━━━━━ DOCUMENT SEGMENT

On May 27, 1987, bail was reduced to $75,000 on the defendant’s motion. Two days later, on May 29, the defendant posted sufficient bond and was released from custody. The case had been originally scheduled for trial on June 8, 1987, but the defendant filed a motion that day for a continuance; the motion was granted on June 10, and the case was continued to the July 1987 call. The defendant answered ready at a docket call on July 8, 1987; the next day, July 9, the matter was reassigned to *322a different judge. On August 5, 1987, the case was continued on the State’s motion.

On October 5, 1987, the State moved for and was granted another continuance. The basis for the State’s request was that the prosecutor who was handling the case was then on trial in another matter. The motion also asserted that the defendant had not made a speedy-trial demand while on bail and that the demand made by the defendant while in custody was not in effect. At the hearing that day on the State’s motion, there was some discussion of the speedy-trial question and the effect to be accorded the defendant’s in-custody demand for trial. The parties represented that the hearing was being held on the 160th day following the date the defendant’s demand was filed of record, excluding the period of delay chargeable to the defendant. At the conclusion of the hearing the circuit judge continued the matter on the State’s motion.

On October 13, 1987, the defendant moved to dismiss the present charges on the ground that he had not been brought to trial within 160 days of the filing of his demand for a speedy trial, as required by section 103 — 5(b) of the Code of Criminal Procedure of 1963 (Ill. Rev. Stat. 1987, ch. 38, par. 103 — 5(b)). In an order entered November 18, 1987, the circuit judge granted the defendant’s motion and dismissed the pending charges. (See Ill. Rev. Stat. 1987, ch. 38, par. 114 — 1(a)(1).) In the written order, the judge explained that a speedy-trial demand made by an accused in custody may be given continuing effect, from the date it is made, in the event the accused is later released from custody. The judge noted that the State was aware of the defendant’s demand for trial and of his subsequent release from custody.

━━━━━━━━━━
━━━━━ EXTRACTED ENTRIES

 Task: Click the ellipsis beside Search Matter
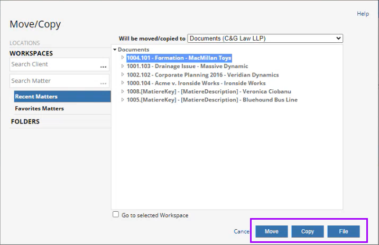[104, 84]
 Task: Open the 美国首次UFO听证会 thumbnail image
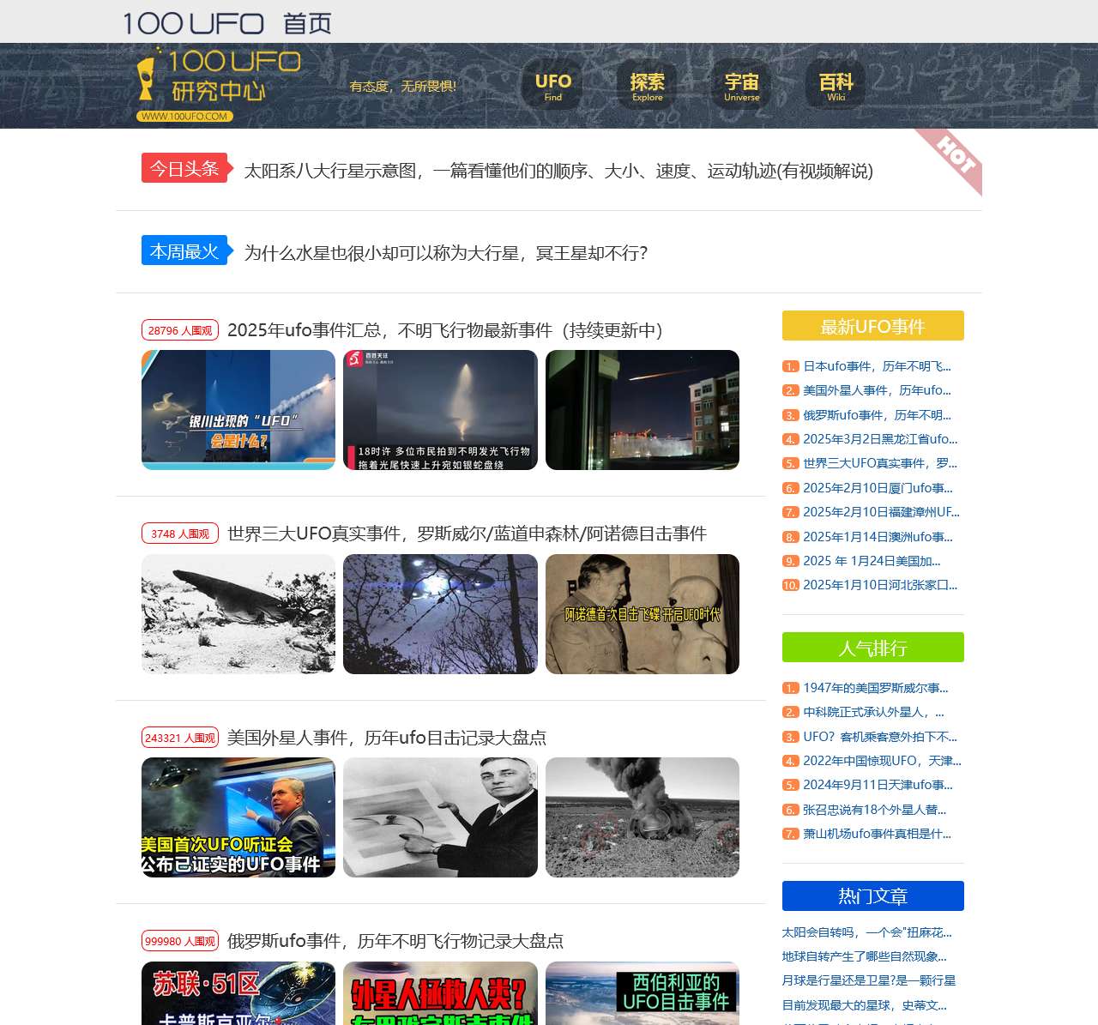click(238, 817)
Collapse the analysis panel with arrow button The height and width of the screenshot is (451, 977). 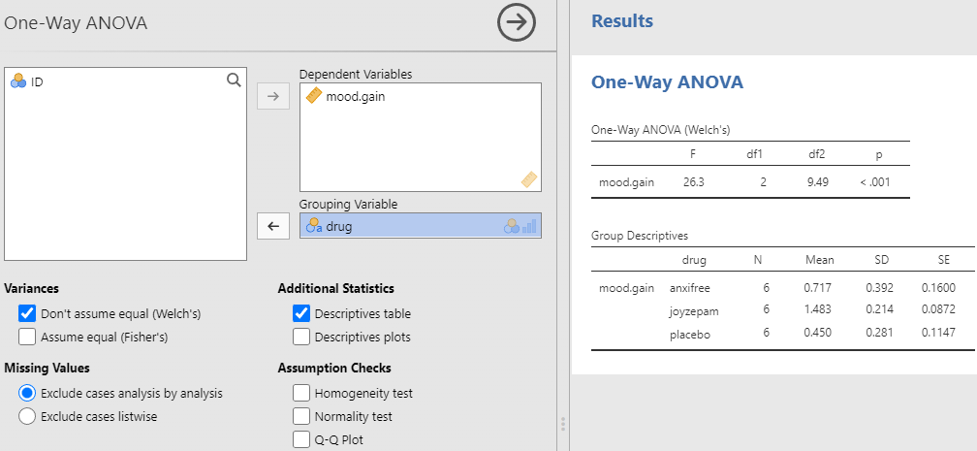tap(517, 22)
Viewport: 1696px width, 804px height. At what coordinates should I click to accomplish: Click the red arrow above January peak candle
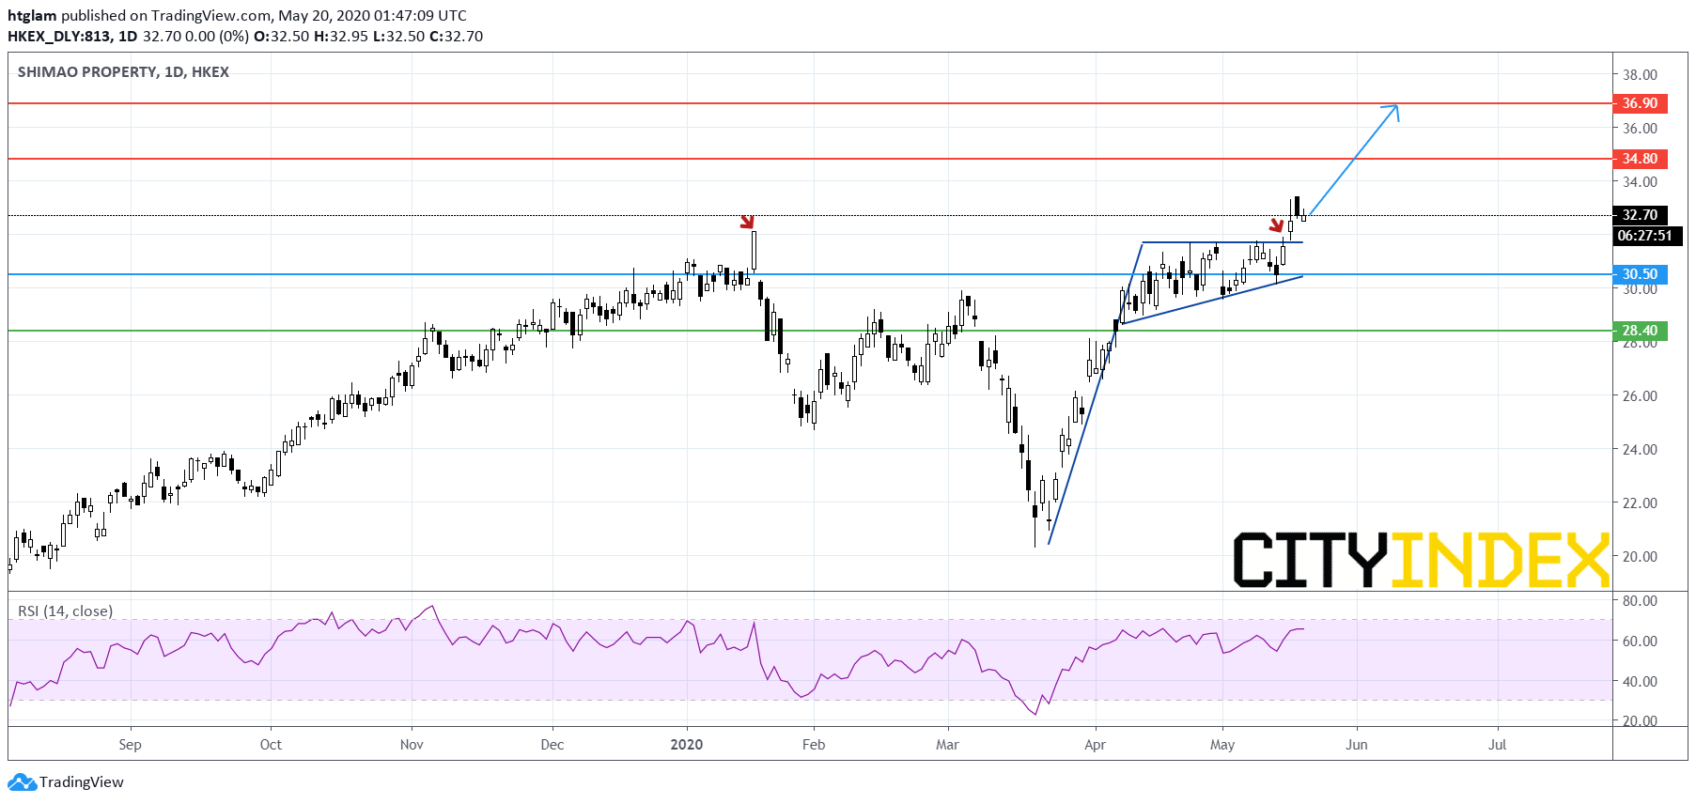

━━━━━━━━━━

- **SHORT TASK 1**: Quote from the speedy-trial case passage the part that opens with the words containing "On October 5, 1987, the" and closes with "matter on the State’s motion.".
- **SHORT TASK 2**: Write what comes next in the court passage on the speedy-trial dismissal, picking up after its final sentence.

- **OUTPUT 1**:
On October 5, 1987, the State moved for and was granted another continuance. The basis for the State’s request was that the prosecutor who was handling the case was then on trial in another matter. The motion also asserted that the defendant had not made a speedy-trial demand while on bail and that the demand made by the defendant while in custody was not in effect. At the hearing that day on the State’s motion, there was some discussion of the speedy-trial question and the effect to be accorded the defendant’s in-custody demand for trial. The parties represented that the hearing was being held on the 160th day following the date the defendant’s demand was filed of record, excluding the period of delay chargeable to the defendant. At the conclusion of the hearing the circuit judge continued the matter on the State’s motion.

- **OUTPUT 2**:
The State appealed from the order dismissing the charges. (See 107 Ill. 2d R. 604(a)(1).) With one justice dissenting, the appellate court reversed the circuit *323judge’s ruling and remanded the cause for further proceedings. (180 Ill. App. 3d 482.) The appellate court believed that the speedy-trial demand made by the defendant while in custody “was insufficient to put the State on notice that [the defendant] desired a speedy trial once he was released on bail.” (180 Ill. App. 3d at 486.) The court concluded that the defendant’s demand was not a continuing one and thus did not operate once the defendant was released from custody. The dissenting justice believed that the defendant’s in-custody demand for trial should be given effect under the statute. We allowed the defendant’s petition for leave to appeal. 107 Ill. 2d R. 315(a).

Both the Federal and the State Constitutions guarantee an accused the right to a speedy trial. (U.S. Const, amends. VI, XIV; Ill. Const. 1970, art. I, §8; see Klopfer v. North Carolina (1967), 386 U.S. 213, 18 L. Ed. 2d 1, 87 S. Ct. 988.) An additional right is found in section 103 — 5 of the Code of Criminal Procedure of 1963, which specifies periods of time within which an accused must be brought to trial. (Ill. Rev. Stat. 1987, ch. 38, par. 103 — 5.) Although the constitutional and statutory, provisions address similar concerns, the rights established by them are not necessarily coextensive. (People v. Richards (1980), 81 Ill. 2d 454, 459.) In the present case, the defendant asserts only a violation of the statutory provision.

Section 103 — 5 provides in pertinent part:

“(a) Every person in custody in this State for an alleged offense shall be tried by the court having jurisdiction within 120 days from the date he was taken into custody unless delay is occasioned by the defendant, ***.

(b) Every person on bail or recognizance shall be tried by the court having jurisdiction within 160 days from the date defendant demands trial unless delay is oc*324casioned by the defendant, ***.” (Ill. Rev. Stat. 1987, ch. 38, pars. 103 — 5(a), (b).)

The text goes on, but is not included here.